For our build there seemed to be a correlation however between the unexpected refinement of the grid and the periodic boundary conditions failing on cyclicity of the constraints. Seeing that with a different ASPECT version this Assert is not hit, but the mesh is still not symmetric, these are probably different issues. So:

  1. Is it OK that a different domain composition leads to a different mesh upon Initial global refinement with the minimum and/or maximum refinement function?
  2. Why does a more recent ASPECT (but older dealII) crash for periodic boundary conditions and a larger number of cores?
Djneu commented 4 years ago

@gassmoeller any news?

gassmoeller commented 4 years ago

No I did not get back to this issue. How much of an issue is it for you at the moment? Could you update to a newer ASPECT version and just use that one? To Anne's questions:

Is it OK that a different domain composition leads to a different mesh upon Initial global refinement with the minimum and/or maximum refinement function?

As far as I understand the mesh refinement is not completely deterministic if the mesh is distributed differently, however the minimum and maximum refinement functions should always be correctly considered.

Why does a more recent ASPECT (but older dealII) crash for periodic boundary conditions and a larger number of cores?

I do not know. Does a current ASPECT and current deal.II work? In that case maybe it was a bug that was fixed as part of another fix? If you want to look more into it you could try make a little table of working / non-working combinations to figure out when the bug appeared, and if it is still there. This feels a bit like a complicated process though, so if recent version work for you that might be the easiest path forward.

Djneu commented 4 years ago

The periodic boundaries are still working fine for ASPECT 2.1, so the issue isn't too pressing at the moment. I tried making a table as you suggested with two dealii versions (9.1.1 and 9.2.0-pre), and the attached updated prm file which seems to always hit the issue using 10 cores. From this I've found that, regardless of the dealii version, the error is related to the reordering of DoFTools::make_hanging_node_constraints and DoFTools::make_periodicity_constraints in #2780, any versions after this change hit the cyclic constraints error. Reverting this change in the most recent ASPECT fixes the problem for the small test case I've ran so far. Could this possibly still be related to the variability in meshes on each side with increasing number of cores, and the issue wasn't picked up with the old ordering?

test_periodic.prm.txt

gassmoeller commented 4 years ago

Oh, so you are saying #2780 introduced this problem?

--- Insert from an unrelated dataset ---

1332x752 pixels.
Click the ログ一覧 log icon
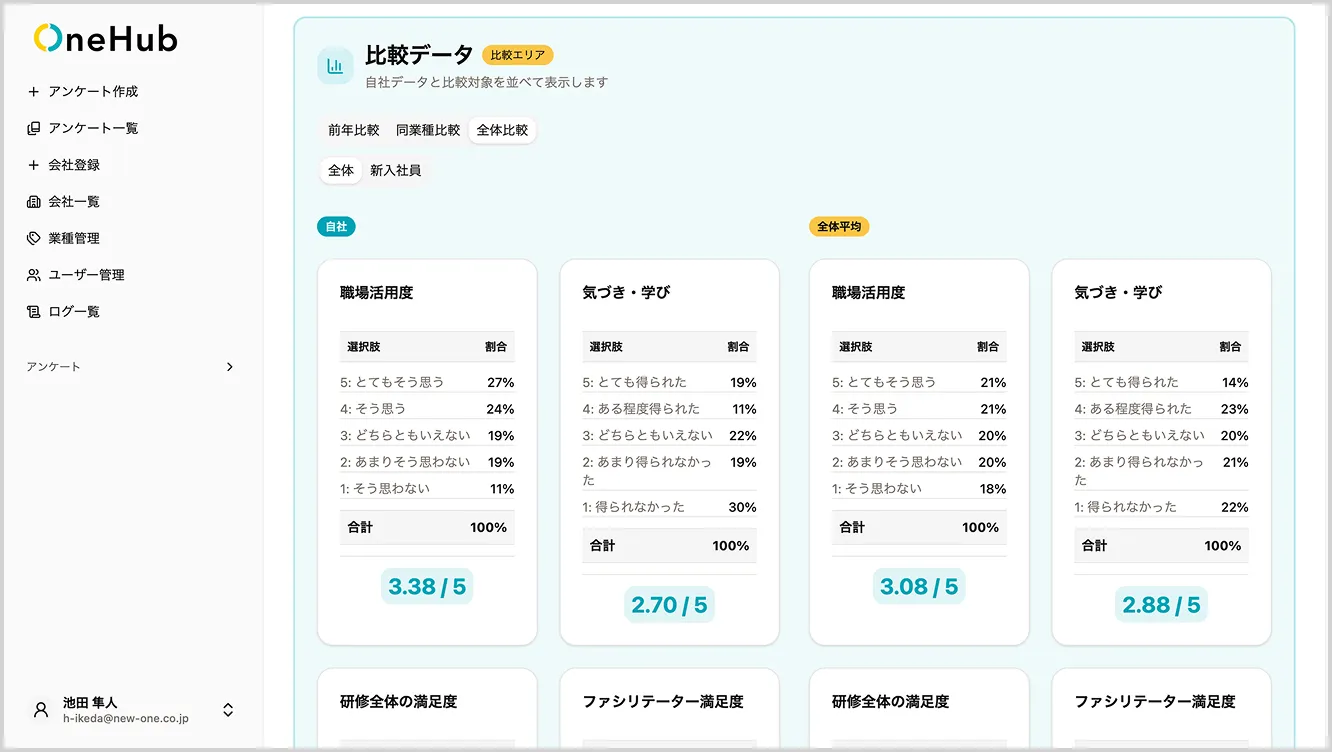pyautogui.click(x=35, y=311)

@tjhei: Could you take a look at this, you now more about the DoF reordering process.

anne-glerum commented 4 years ago

@tjhei any insight?

tjhei commented 4 years ago

@tjhei any insight?

sorry, Anne. I haven't had time to look into it. It is on my list!

gassmoeller commented 4 years ago

@djneu: Please check if #3595 solved the problem and close this issue if it did.

Djneu commented 4 years ago

From a quick test with the prm file included in this discussion and a larger model I've had the same problem with, the issue seems to be resolved. Thank you!

anne-glerum commented 2 years ago

Reopened, because we ran into this problem again with a different setup, as discussed in the user meeting. The error goes away when we undo #2780 .

tjhei commented 2 years ago

Is there a simple setup you can share that shows the issue? Please report back if you see other issues when switching the order.

bangerth commented 1 year ago

@anne-glerum Do you happen to know whether this is still an issue? It's been two years, perhaps it was fixed somewhere along the way?